SBS 2008 Network redundancy

Posted on 2011-10-14
Last Modified: 2012-06-07
Hi,  I appreciate that this question has been raised a few times, and I have researched and got some answers to consider, but would love an expert opinion on the following:
I have 40 plus users in a SBS 2008 network. I have inherited this network and am trying to make it as efficient and resilient to disaster as possible.
The DC is SBS 2008 Standard with 8 GB RAM (not enough, I know) on an HP Proliant DL380 G5 server. They utilise Sharepoint and Exchange 2007. There are 3 other servers - two Win 2003 servers and a second Win 2008. The second Win 2008 hosts their major heavily used application – a SQL app that is also web based. One sbs 2003 is the terminal server and the other hosts other apps and Quickbooks.
They are V heavily reliant on email and network availability both on phones and pcs. I want to be sure that there is minimum downtime for them.  I also need to test backups – I have Shadow Protect and understand there is the virtual boot capability but am v nervous about testing anything on the SBS server as there is no backup server and downtime is a no - no!  The company is also growing and may get bigger than 75 users in a year or two.
What are my options here?

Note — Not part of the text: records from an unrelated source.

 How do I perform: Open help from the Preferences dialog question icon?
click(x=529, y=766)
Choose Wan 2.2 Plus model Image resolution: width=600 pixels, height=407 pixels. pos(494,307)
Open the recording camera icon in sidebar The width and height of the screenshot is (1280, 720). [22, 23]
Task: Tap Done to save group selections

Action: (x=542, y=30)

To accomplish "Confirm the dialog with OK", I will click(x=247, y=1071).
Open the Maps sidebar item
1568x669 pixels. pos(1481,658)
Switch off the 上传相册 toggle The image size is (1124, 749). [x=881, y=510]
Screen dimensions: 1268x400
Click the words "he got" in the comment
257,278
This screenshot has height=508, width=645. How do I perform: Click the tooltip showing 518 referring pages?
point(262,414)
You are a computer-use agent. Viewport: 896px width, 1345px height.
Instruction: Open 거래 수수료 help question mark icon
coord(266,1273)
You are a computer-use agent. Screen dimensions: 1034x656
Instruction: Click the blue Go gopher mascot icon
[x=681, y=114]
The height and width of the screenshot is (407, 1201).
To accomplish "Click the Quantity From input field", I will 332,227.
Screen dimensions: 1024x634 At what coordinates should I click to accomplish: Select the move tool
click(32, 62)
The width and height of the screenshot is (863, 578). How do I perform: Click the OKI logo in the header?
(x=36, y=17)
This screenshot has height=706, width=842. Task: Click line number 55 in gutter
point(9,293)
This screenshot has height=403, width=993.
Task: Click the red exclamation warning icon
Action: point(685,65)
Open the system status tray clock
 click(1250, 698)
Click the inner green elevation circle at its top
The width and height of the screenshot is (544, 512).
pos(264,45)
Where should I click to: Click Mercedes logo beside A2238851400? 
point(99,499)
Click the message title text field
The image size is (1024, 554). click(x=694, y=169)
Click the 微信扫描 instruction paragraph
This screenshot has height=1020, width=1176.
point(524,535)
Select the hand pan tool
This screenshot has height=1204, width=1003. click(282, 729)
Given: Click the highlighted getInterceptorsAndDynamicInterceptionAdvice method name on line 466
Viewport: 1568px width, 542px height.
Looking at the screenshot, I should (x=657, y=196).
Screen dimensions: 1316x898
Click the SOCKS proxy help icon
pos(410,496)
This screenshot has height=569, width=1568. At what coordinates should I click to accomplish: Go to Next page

Do I get a second server with SBS 2008 Premium on it and replicate the AD functions for network redundancy etc and have an online Exchange failover solution? Or do I get a second SBS 2008 server set up and configured exactly the same way as our current so I can test updates, backups etc and have it ‘ready to go”?
Question by:sbsgal
    LVL 95

    Accepted Solution

    You can only have ONE SBS server in a domain.  The SBS server must be the FSMO master - since you can only have one FSMO master, you can only have one SBS in a domain.

    The more redundancy you have the more it will cost you.  

    There are several ways of doing this.... you could turn the servers into VMs and cluster them (you still have single points of failure if the OS gets hacked, corrupted, or infected with a virus), you could install BDRs that can, in minutes, assume the identities of the server(s) that fail.  You could implement server mirroring with products like DoubleTake.  All these solutions have the potential to cost mid 4 figures OR MORE, depending on what you have and the skills you have to implement this in-house vs. hiring a consultant.

    Author Comment

    Understood. And yes, certainly expensive. Thank you for your feedback. I'll give this some more thought.